Question

What do you understand by the ‘order of a reaction’? Identify the reaction order from each of the following units of reaction rate constant.
A) ${{\text{L}}^{ - 1}}{\text{ mol }}{{\text{s}}^{ - 1}}$
B) ${\text{L mo}}{{\text{l}}^{ - 1}}{\text{ }}{{\text{s}}^{ - 1}}$

Answer 1

Hint: The sum of the powers of concentration of the reactants in the rate equation of the chemical equation is known as the order of the reaction. It is always derived experimentally not theoretically.

Complete step by step answer:
Order of reaction: The exponent to which the concentration term of a specific reactant is raised in the rate law is known as the order of the reaction with respect to that reactant. This is the partial order.
The sum of the powers of concentration of the reactants in the rate equation of the chemical equation is known as the overall order of the reaction.
Consider a general reaction,
${\text{aA + bB }} \to {\text{ cC + dD}}$
The rate law for the reaction is,
${\text{Rate}} = k{\left[ {\text{A}} \right]^{\text{a}}}{\left[ {\text{B}} \right]^{\text{b}}}$
Where $k$ is the rate constant.
The order is a with respect to A and b with respect to B. But the overall order of the reaction is,
${\text{Order}} = {\text{a}} + {\text{b}}$
Identify the reaction order from the units of reaction rate constant as follows:
The speed at which the reaction occurs is known as the rate of the reaction. The rate of any chemical reaction is expressed as the decrease in concentration of reactants per unit time or increase in the concentration of products per unit time.
${{\text{L}}^{ - 1}}{\text{ mol }}{{\text{s}}^{ - 1}}$
The units of the rate constant are,
$k ={{{\text{mol }}{{\text{L}}^{ - 1}}}}{{{{\text{s}}^{ - 1}}}}$
The units suggest that the rate constant is equal to the rate of the reaction (concentration per time) and is independent of the concentration of the reacting substance.
The reactions in which the rate of the reaction is independent of the concentration of the reacting substance is known as the zero order reaction.
Thus, the reaction order when the units of reaction rate constant are ${{\text{L}}^{ - 1}}{\text{ mol }}{{\text{s}}^{ - 1}}$ is zero order.
${\text{L mo}}{{\text{l}}^{ - 1}}{\text{ }}{{\text{s}}^{ - 1}}$
The units of the rate constant are,
$k = {{\text{L}}}{{{\text{mo}}{{\text{l}}^{ - 1}}{\text{ }}{{\text{s}}^{ - 1}}}}$
The units suggest that the units of concentration are reversed from ${\text{mol }}{{\text{L}}^{ - 1}}$ to ${\text{L mo}}{{\text{l}}^{ - 1}}$. This is possible when the reaction has two reacting molecules. In such cases the unit concentration is 1/2 and thus gets reversed.
The reactions in which the rate of the reaction is proportional of the concentration of two reacting molecules is known as the second order reaction.
Thus, the reaction order when the units of reaction rate constant are ${\text{L mo}}{{\text{l}}^{ - 1}}{\text{ }}{{\text{s}}^{ - 1}}$ is second order.
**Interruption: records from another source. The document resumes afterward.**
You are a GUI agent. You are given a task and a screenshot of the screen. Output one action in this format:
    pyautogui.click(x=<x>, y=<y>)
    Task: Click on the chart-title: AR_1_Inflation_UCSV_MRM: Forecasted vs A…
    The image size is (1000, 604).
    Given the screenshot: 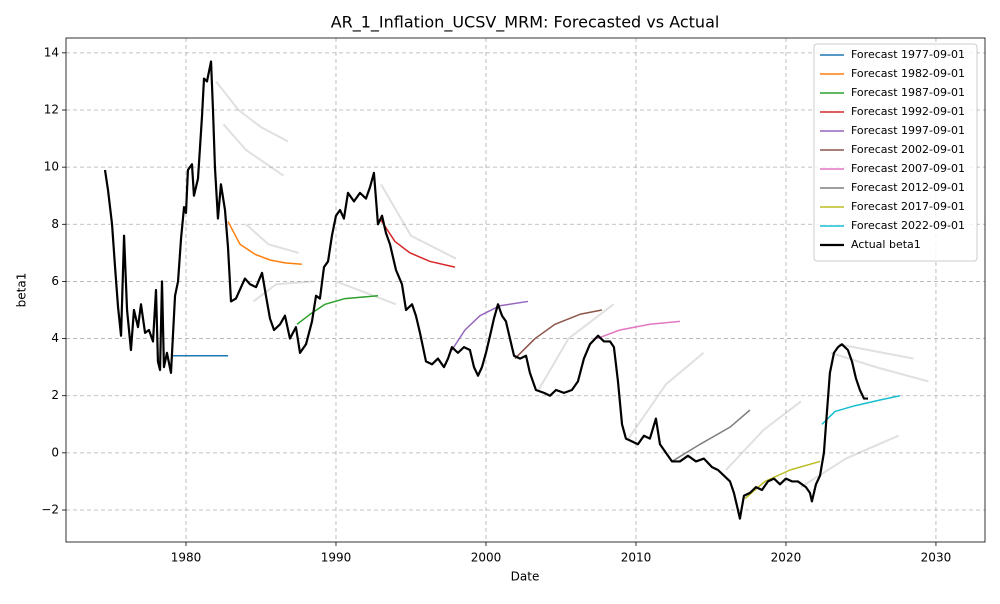 What is the action you would take?
    pyautogui.click(x=526, y=23)
    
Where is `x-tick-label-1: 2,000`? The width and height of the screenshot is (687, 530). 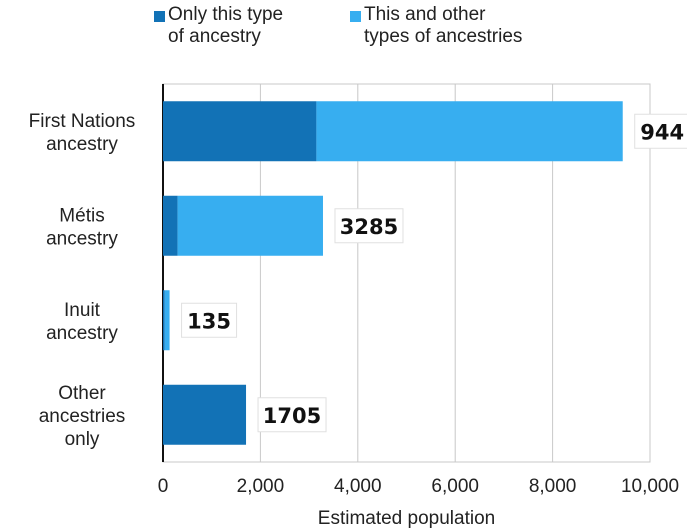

Note: The units for first order reaction are ${{\text{s}}^{ - 1}}$. The units of third order reaction are ${\text{mo}}{{\text{l}}^{ - 2}}{\text{ }}{{\text{L}}^2}{\text{ }}{{\text{s}}^{ - 1}}$. By knowing the rate constant values we can directly predict the order of the reaction if it is not given in the question.